Return only what lies between the first line of the entries and the line containing "Click checkmark icon", both lines included.
Data below:
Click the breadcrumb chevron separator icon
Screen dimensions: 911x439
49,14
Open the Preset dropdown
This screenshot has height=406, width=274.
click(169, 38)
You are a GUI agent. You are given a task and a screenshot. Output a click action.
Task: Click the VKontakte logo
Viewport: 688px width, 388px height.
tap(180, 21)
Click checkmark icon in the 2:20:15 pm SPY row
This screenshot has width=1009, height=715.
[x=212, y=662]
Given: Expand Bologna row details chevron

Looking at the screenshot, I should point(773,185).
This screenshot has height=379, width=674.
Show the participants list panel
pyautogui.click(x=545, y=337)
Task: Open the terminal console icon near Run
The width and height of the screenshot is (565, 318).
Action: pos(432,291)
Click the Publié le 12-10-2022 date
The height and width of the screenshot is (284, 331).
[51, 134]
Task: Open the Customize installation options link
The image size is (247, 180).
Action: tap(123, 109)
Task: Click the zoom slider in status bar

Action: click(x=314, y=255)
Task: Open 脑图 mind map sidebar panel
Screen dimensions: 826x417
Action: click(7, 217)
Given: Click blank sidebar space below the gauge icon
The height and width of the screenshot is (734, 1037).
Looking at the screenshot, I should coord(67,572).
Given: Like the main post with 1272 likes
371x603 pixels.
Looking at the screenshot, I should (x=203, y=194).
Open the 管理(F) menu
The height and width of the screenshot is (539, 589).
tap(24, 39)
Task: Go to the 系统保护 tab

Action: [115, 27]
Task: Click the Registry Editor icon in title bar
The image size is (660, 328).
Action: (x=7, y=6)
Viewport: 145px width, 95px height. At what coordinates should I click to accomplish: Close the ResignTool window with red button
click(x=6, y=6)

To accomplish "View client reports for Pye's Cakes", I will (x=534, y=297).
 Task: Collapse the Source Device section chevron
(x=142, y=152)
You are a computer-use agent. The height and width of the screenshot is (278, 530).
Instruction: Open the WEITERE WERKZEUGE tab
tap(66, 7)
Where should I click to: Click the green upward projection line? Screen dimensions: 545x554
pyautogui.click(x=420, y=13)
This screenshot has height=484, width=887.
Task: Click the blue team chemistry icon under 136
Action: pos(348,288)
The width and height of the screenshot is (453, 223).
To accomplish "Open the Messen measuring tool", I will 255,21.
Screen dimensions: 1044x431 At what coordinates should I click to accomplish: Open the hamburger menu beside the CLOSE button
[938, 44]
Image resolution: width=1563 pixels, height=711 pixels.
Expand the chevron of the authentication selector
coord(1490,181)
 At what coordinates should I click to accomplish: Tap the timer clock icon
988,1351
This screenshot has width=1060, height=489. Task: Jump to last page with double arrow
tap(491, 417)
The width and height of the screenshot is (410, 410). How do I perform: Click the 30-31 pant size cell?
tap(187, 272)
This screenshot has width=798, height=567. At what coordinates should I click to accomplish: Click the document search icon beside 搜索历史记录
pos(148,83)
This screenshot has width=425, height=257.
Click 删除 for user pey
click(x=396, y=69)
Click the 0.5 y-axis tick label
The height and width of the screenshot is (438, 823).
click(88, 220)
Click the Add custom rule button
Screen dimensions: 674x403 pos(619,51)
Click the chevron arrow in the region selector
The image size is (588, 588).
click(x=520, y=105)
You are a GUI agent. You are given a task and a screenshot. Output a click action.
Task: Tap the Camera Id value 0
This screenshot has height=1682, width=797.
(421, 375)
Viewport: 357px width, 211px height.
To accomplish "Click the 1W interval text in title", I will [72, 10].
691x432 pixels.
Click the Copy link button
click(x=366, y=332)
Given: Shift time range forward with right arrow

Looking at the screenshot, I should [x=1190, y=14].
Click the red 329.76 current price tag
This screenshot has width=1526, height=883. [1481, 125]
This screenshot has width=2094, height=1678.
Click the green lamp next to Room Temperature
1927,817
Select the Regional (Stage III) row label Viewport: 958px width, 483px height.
End of Data.
**Solution for this task**
Click the breadcrumb chevron separator icon
Screen dimensions: 911x439
49,14
Open the Preset dropdown
This screenshot has height=406, width=274.
click(169, 38)
You are a GUI agent. You are given a task and a screenshot. Output a click action.
Task: Click the VKontakte logo
Viewport: 688px width, 388px height.
tap(180, 21)
Click checkmark icon in the 2:20:15 pm SPY row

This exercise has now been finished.